* _Activity_
Search the records below for "header" and copy every line it turns up in.

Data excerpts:
^^^^

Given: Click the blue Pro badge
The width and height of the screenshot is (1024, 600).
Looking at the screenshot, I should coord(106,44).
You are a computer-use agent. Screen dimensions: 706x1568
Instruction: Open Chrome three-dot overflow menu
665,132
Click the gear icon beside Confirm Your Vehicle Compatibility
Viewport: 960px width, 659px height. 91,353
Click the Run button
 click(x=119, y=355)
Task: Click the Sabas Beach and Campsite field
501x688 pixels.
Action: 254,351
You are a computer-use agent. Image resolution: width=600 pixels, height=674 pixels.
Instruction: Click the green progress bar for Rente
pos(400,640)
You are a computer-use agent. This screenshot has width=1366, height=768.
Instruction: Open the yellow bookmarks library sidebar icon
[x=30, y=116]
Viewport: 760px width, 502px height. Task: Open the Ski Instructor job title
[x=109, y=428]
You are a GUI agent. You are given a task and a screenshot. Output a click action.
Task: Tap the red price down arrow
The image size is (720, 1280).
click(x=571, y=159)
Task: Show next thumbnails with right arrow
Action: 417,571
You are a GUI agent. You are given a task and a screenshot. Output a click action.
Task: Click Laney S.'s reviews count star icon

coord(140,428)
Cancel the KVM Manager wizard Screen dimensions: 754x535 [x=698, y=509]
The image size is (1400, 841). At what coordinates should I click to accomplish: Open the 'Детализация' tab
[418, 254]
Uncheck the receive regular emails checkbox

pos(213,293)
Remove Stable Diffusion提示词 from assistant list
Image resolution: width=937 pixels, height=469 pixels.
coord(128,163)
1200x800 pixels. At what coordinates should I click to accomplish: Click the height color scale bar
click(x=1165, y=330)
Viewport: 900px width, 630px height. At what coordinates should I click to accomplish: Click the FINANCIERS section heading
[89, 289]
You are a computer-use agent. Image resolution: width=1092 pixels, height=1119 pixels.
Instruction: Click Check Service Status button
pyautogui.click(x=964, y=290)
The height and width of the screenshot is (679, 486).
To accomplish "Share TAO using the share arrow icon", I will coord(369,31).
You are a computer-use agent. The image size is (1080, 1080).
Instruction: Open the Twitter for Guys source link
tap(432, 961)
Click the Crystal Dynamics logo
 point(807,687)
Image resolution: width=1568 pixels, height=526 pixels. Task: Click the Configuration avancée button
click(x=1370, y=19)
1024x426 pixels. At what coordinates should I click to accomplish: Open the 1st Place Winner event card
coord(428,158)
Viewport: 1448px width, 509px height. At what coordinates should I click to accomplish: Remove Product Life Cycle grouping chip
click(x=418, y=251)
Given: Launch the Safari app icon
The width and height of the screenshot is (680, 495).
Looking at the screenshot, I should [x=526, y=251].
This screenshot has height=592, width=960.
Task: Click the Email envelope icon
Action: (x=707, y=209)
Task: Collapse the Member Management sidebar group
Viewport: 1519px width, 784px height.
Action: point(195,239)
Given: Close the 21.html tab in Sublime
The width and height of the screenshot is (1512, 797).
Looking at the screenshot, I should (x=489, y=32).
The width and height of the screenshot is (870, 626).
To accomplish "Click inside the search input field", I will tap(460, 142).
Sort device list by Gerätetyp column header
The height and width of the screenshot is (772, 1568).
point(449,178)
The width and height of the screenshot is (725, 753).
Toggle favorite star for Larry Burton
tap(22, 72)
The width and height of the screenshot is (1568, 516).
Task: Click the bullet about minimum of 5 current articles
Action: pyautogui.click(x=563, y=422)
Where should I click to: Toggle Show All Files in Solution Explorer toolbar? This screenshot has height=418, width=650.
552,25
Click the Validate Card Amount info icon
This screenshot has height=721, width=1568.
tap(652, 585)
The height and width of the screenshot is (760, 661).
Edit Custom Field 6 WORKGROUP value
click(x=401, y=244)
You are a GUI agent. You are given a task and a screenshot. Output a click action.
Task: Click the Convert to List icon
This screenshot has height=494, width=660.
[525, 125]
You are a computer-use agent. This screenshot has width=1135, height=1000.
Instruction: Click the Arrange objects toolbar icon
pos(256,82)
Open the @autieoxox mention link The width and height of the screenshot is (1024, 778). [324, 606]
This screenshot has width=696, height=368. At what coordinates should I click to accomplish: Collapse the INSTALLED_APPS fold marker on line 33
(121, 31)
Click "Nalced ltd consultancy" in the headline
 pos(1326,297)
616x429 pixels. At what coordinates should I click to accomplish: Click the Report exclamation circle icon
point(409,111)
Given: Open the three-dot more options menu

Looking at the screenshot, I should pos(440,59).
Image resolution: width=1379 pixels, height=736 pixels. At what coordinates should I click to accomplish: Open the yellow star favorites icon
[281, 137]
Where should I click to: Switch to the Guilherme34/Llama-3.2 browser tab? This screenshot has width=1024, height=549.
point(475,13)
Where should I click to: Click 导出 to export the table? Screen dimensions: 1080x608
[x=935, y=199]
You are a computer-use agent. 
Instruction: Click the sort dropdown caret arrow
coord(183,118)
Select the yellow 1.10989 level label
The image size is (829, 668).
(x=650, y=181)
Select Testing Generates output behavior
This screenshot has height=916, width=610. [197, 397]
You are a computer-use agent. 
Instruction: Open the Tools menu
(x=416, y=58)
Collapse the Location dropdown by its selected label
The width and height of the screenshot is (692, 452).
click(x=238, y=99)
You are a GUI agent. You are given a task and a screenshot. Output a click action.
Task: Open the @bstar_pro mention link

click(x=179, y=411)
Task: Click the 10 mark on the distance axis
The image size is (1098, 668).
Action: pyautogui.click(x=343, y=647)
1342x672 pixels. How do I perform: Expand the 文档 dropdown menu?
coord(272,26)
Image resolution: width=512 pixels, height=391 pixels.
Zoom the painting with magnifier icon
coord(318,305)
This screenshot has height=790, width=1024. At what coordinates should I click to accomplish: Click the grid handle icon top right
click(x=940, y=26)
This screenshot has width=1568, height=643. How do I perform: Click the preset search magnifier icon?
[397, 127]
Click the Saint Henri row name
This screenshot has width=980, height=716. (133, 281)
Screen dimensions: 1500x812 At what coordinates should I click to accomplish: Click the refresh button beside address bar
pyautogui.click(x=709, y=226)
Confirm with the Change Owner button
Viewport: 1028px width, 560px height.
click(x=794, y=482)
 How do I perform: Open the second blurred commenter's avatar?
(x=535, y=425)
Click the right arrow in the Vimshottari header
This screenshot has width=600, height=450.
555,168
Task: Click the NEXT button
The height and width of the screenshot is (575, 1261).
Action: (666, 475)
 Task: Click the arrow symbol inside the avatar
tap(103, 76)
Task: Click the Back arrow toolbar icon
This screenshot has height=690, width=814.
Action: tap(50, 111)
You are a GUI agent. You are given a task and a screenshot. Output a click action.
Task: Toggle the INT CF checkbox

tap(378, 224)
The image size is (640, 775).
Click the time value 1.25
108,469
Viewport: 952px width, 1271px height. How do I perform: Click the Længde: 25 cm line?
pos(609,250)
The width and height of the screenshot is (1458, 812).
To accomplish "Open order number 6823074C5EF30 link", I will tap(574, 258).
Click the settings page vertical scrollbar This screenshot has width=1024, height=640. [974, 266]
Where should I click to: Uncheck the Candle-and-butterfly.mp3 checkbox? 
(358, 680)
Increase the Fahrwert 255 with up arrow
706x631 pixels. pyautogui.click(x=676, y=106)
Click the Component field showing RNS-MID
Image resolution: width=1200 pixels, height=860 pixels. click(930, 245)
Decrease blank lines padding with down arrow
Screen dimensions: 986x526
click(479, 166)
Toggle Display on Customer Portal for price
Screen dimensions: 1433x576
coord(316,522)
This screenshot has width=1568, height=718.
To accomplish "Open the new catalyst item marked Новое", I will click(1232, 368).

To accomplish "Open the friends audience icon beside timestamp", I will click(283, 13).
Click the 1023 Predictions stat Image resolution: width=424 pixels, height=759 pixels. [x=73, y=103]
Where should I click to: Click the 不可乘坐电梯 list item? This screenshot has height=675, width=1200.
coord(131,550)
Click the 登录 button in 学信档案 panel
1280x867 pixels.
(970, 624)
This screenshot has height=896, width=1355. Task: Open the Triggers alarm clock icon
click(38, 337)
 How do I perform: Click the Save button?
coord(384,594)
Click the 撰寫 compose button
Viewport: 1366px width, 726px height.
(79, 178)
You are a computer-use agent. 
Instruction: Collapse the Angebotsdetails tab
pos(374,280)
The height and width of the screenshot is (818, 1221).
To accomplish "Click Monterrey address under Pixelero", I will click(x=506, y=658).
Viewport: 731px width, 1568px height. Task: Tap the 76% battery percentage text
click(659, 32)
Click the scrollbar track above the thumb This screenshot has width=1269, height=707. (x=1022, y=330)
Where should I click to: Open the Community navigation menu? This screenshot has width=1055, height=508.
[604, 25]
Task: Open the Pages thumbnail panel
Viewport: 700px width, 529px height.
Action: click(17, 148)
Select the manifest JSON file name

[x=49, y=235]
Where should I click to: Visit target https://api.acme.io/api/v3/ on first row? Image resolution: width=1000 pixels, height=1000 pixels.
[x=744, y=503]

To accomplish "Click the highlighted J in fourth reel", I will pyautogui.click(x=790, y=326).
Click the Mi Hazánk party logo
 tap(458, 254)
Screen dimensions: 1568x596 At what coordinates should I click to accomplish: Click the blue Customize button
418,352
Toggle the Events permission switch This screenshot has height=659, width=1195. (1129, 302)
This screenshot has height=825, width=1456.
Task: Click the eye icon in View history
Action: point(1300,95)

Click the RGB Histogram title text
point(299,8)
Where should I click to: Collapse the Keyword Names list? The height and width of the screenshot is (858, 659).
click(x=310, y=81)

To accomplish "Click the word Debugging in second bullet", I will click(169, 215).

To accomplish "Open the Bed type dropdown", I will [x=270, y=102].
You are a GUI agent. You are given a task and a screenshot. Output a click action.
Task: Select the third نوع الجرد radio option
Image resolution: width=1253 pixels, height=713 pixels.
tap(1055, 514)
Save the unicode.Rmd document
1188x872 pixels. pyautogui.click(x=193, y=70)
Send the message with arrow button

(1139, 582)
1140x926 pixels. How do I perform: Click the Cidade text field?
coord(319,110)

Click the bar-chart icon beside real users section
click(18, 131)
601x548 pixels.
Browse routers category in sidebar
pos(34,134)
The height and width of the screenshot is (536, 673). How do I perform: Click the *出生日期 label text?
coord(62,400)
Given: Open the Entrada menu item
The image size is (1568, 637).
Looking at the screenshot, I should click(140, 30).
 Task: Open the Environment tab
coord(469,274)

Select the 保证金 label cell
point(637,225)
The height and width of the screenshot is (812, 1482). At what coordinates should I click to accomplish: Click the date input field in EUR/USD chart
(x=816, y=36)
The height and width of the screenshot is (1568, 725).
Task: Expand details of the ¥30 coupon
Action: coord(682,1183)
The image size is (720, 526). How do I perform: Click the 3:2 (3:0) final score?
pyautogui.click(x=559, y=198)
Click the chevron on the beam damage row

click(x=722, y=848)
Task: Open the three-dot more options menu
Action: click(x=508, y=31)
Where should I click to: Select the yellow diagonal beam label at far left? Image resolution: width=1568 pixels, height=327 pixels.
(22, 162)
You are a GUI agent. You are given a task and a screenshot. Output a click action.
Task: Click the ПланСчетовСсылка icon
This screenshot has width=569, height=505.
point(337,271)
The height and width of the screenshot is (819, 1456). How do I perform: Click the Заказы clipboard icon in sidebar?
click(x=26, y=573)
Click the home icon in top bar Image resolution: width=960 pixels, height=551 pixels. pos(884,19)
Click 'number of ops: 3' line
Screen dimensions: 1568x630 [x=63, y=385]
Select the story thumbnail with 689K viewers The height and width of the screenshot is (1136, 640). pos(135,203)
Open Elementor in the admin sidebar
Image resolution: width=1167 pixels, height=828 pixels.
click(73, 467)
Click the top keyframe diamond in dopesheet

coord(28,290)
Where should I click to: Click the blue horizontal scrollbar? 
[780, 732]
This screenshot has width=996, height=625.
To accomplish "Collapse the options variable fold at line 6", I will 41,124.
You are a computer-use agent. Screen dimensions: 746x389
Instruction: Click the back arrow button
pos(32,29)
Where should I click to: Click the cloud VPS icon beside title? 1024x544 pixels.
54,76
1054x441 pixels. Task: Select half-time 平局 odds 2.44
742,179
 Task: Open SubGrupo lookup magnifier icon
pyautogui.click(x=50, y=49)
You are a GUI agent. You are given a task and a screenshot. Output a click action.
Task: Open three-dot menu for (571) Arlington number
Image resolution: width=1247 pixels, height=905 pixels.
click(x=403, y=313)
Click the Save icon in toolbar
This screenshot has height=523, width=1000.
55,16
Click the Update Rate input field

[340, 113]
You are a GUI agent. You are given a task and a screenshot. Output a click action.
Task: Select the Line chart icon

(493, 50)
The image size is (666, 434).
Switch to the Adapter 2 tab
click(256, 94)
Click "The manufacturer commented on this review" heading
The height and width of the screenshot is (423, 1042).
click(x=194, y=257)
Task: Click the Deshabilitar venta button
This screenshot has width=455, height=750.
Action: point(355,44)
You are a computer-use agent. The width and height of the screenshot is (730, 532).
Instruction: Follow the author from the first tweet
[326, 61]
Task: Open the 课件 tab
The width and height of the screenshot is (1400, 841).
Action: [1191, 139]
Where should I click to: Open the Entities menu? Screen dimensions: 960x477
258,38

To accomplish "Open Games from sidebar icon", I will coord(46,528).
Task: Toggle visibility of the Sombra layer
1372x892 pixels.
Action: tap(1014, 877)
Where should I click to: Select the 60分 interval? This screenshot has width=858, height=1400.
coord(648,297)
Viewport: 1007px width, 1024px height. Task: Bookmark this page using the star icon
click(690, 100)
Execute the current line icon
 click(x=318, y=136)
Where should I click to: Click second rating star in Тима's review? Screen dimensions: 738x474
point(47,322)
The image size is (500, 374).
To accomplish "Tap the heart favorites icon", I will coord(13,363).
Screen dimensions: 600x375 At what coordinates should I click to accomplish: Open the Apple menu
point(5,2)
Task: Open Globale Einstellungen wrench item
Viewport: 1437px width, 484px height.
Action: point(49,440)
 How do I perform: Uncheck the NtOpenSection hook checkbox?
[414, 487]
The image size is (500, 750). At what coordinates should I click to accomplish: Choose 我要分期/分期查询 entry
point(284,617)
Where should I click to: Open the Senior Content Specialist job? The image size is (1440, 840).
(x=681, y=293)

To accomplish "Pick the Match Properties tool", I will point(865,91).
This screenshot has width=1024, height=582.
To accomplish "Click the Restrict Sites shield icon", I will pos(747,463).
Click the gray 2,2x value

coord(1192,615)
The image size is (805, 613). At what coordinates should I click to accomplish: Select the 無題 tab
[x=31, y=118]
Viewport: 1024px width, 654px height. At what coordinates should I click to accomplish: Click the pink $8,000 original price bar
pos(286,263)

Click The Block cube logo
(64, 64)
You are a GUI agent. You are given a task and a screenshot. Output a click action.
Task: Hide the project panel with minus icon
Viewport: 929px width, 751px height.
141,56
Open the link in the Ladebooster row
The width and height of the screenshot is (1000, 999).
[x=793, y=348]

^^^^

* _Output for this exercise_
Sort device list by Gerätetyp column header
Click the right arrow in the Vimshottari header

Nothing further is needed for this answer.